Artikel 2.24 van de Havenverordening Hoorn 2015 is gericht op het beperken van gevaar, schade of hinder. Hierin is gebruik gemaakt van een algemene omschrijving. Ter verduidelijking wordt in deze toelichting een niet uitputtende opsomming gegeven van handelingen die gevaar, schade of hinder op kunnen leveren:
In het vierde lid is bepaald dat vergunningen die verleend zijn aan niet zeilende historische schepen gelden als vergunningen voor onbepaalde tijd. Deze bepaling is opgenomen omdat er in de haven een aantal historische schepen ligt dat niet door zeilen worden voortbewogen. In concreto gaat het om de volgende schepen: Avontuur, Derra en Eems. Deze schepen liggen al zo lang in de haven van Hoorn dat daarin reden is gelegen om die schepen zo lang als zij niet van eigenaar veranderen een ligplaats in de haven van Hoorn te laten houden.

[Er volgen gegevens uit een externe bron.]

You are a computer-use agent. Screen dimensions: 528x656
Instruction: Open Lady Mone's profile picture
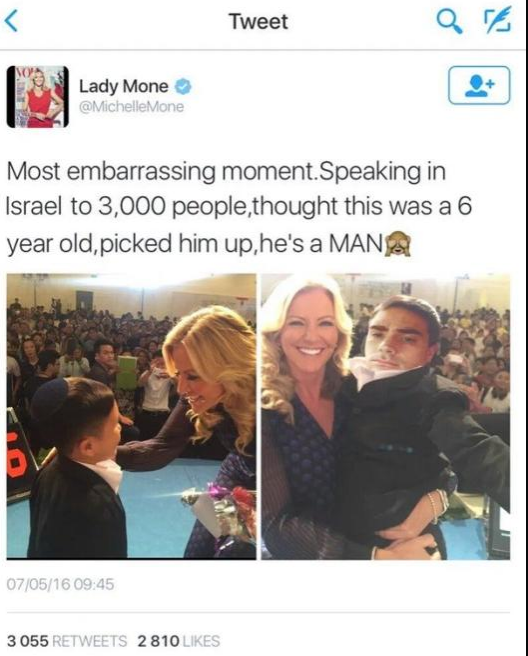pyautogui.click(x=38, y=97)
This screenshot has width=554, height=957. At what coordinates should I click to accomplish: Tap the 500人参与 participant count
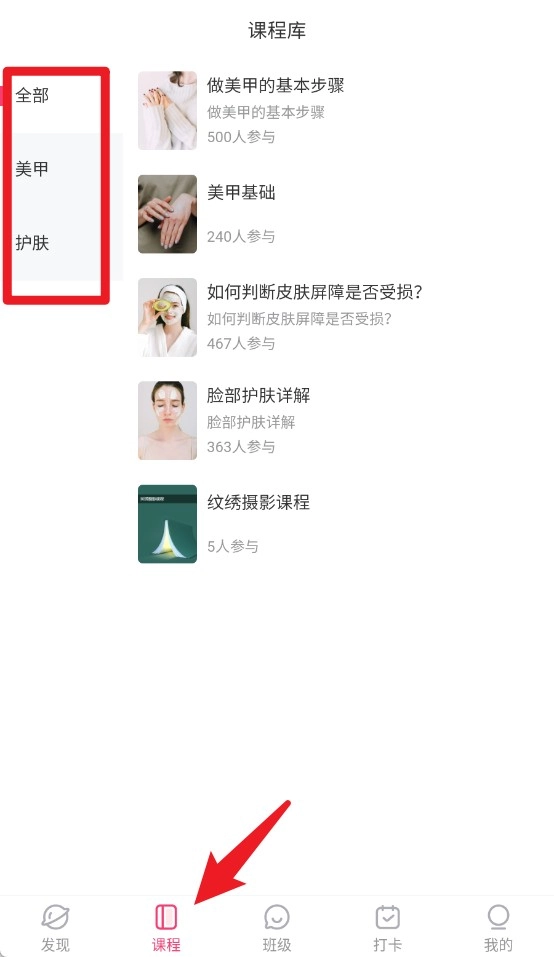(x=241, y=137)
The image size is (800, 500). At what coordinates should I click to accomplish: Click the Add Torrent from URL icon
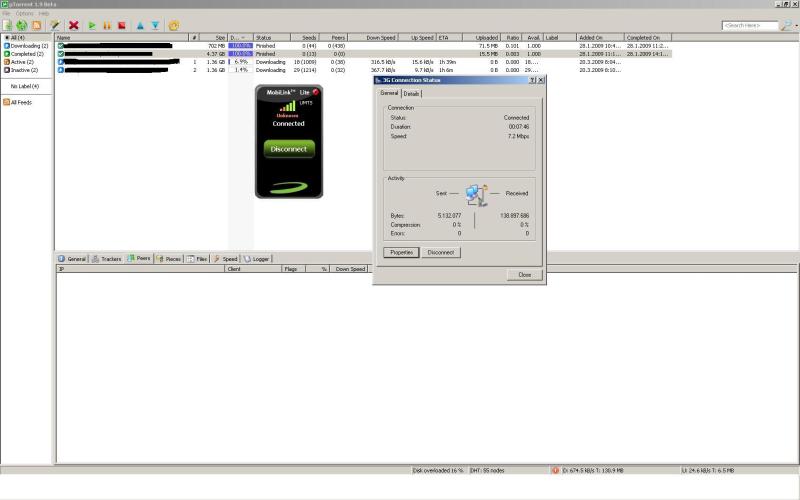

Niet zeilende historische schepen die geen vergunning hebben op grond van de Havenverordening Hoorn 2011 of die na het inwerkingtreden van deze verordening vergunning aanvragen, vallen niet onder dit overgangsrecht en komen gezien de Havenverordening 2015 niet in aanmerking voor het verkrijgen van een vergunning.